Material for the task
-- start --

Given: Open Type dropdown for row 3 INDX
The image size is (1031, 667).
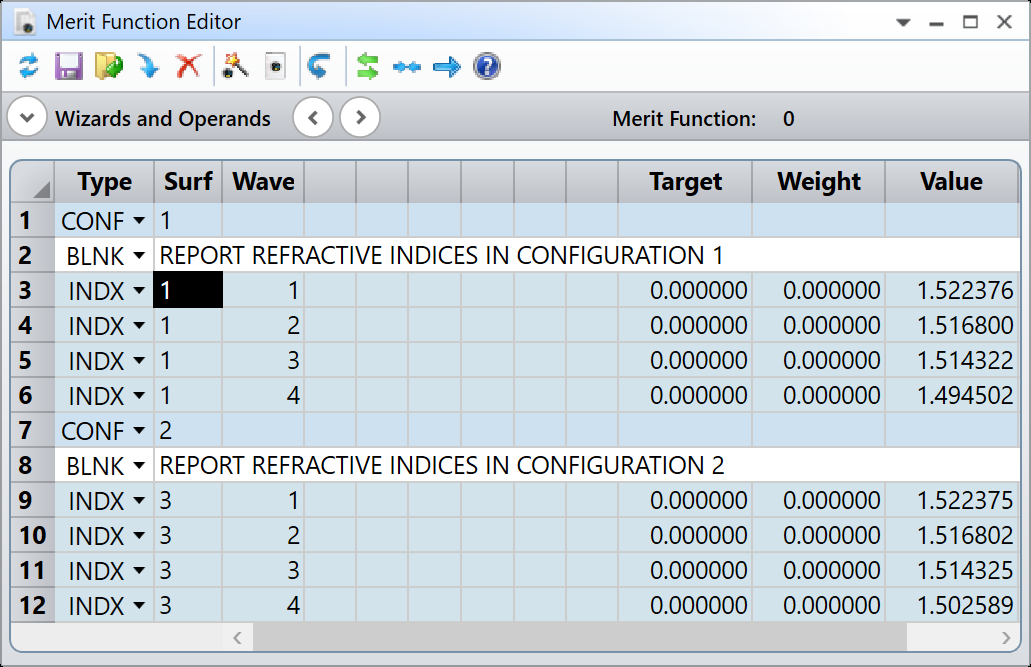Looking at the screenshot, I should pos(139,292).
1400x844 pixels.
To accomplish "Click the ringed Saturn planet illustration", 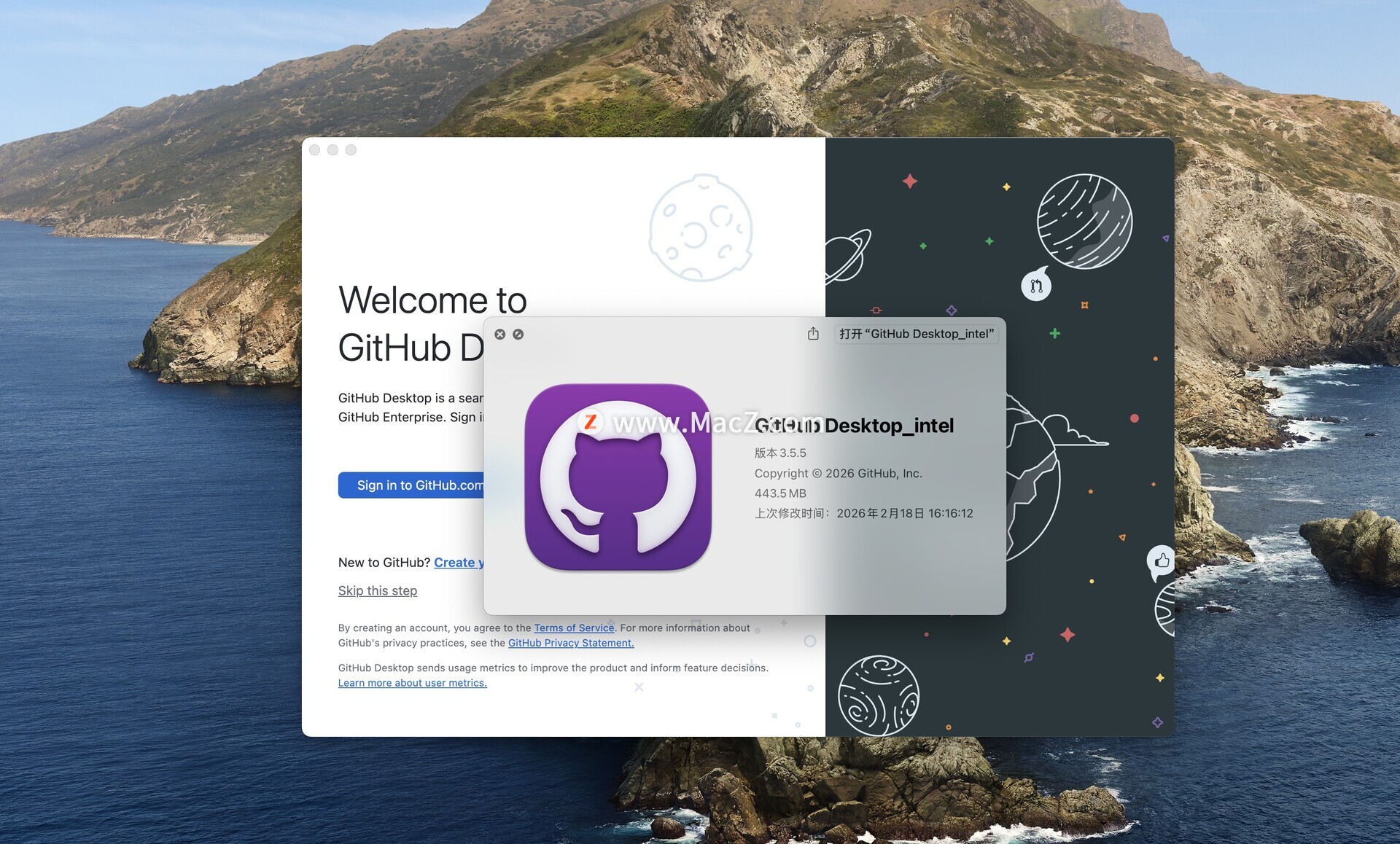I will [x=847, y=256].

-- end --
-- start --

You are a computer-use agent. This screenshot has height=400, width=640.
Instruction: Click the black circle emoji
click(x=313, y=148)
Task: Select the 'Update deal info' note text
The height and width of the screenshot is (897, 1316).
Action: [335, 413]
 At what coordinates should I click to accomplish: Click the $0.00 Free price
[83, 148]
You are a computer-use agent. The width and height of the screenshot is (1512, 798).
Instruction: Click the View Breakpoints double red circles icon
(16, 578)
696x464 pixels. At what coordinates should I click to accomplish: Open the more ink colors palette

-- end --
-- start --

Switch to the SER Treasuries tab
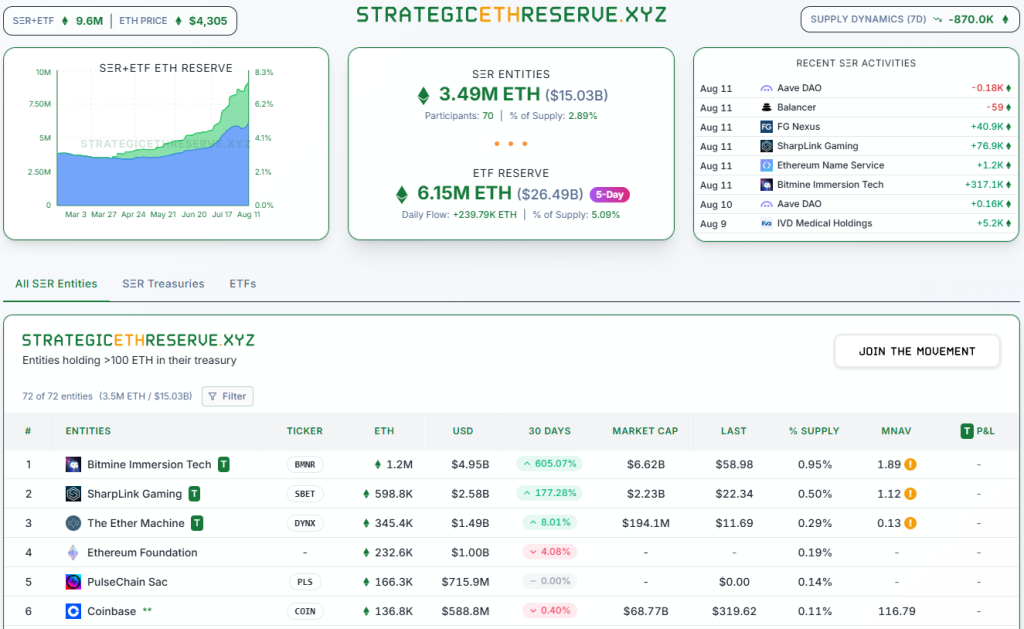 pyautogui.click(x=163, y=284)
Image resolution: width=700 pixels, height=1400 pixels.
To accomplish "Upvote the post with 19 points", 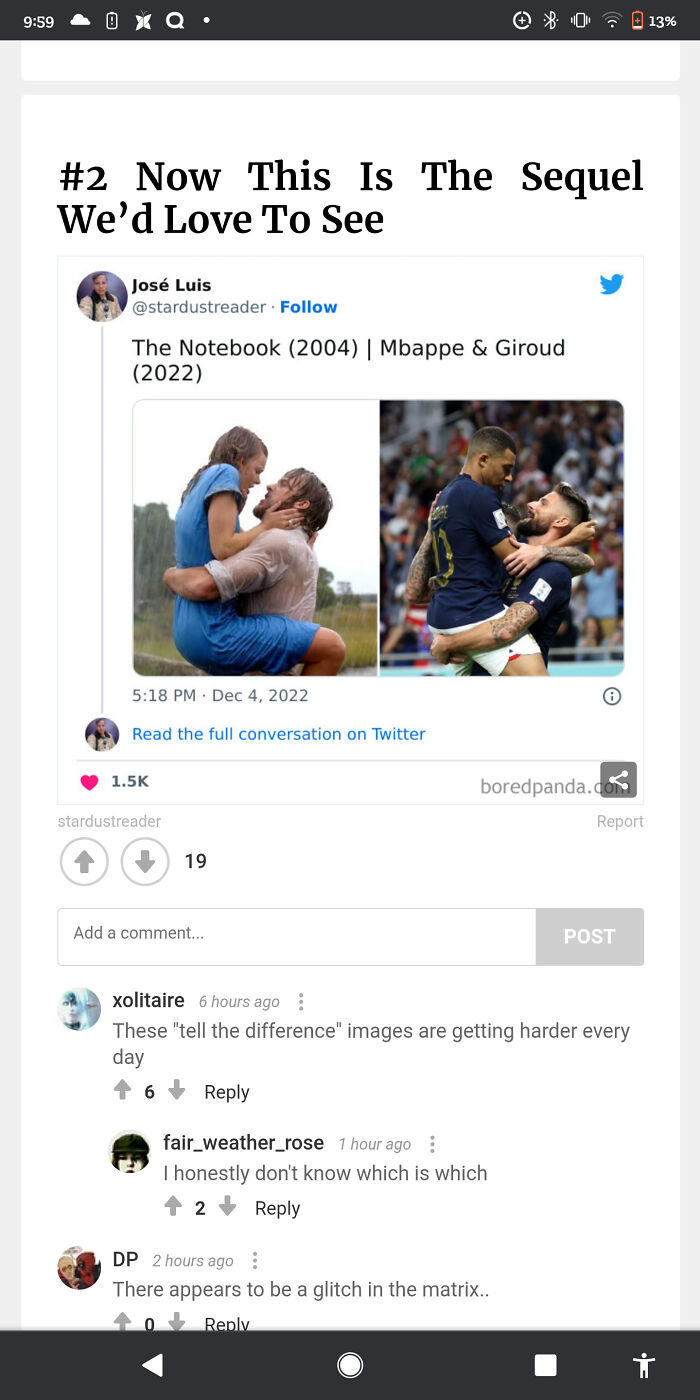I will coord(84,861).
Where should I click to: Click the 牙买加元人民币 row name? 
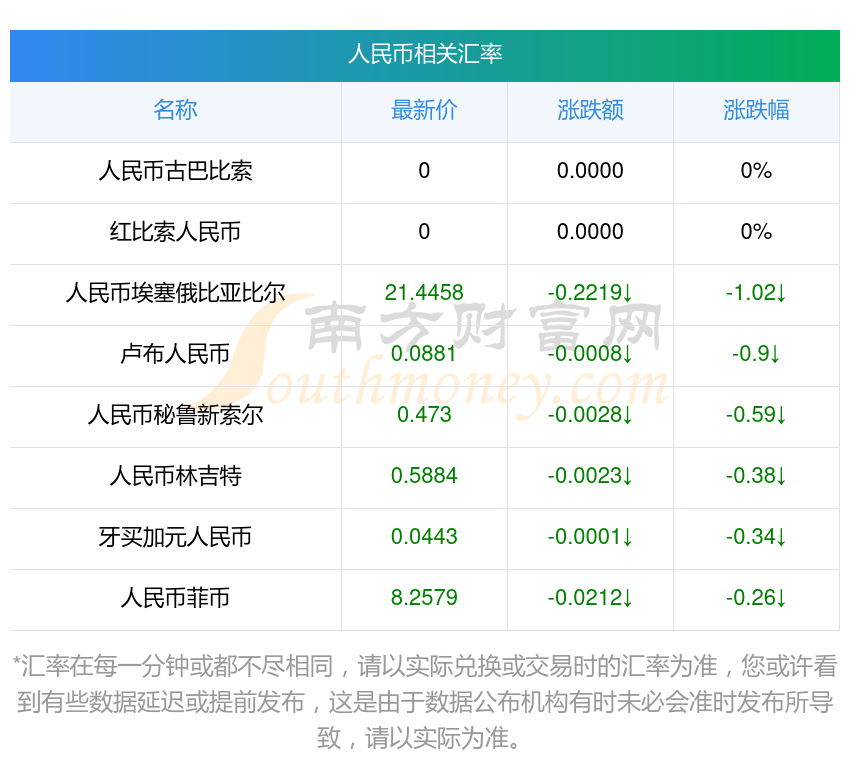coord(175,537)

-- end --

What you have to do
Reproduce every line from the one containing "Task: Select the 'Update deal info' note text" through the one containing "696x464 pixels. At", inclusive, keeping the entries' requests intact and shifting each coordinate in the answers by adding 144 to it.

Reply
Task: Select the 'Update deal info' note text
The height and width of the screenshot is (897, 1316).
Action: [479, 557]
 At what coordinates should I click to accomplish: Click the $0.00 Free price
[227, 292]
You are a computer-use agent. The width and height of the screenshot is (1512, 798).
Instruction: Click the View Breakpoints double red circles icon
(160, 722)
696x464 pixels. At what coordinates should I click to accomplish: Open the more ink colors palette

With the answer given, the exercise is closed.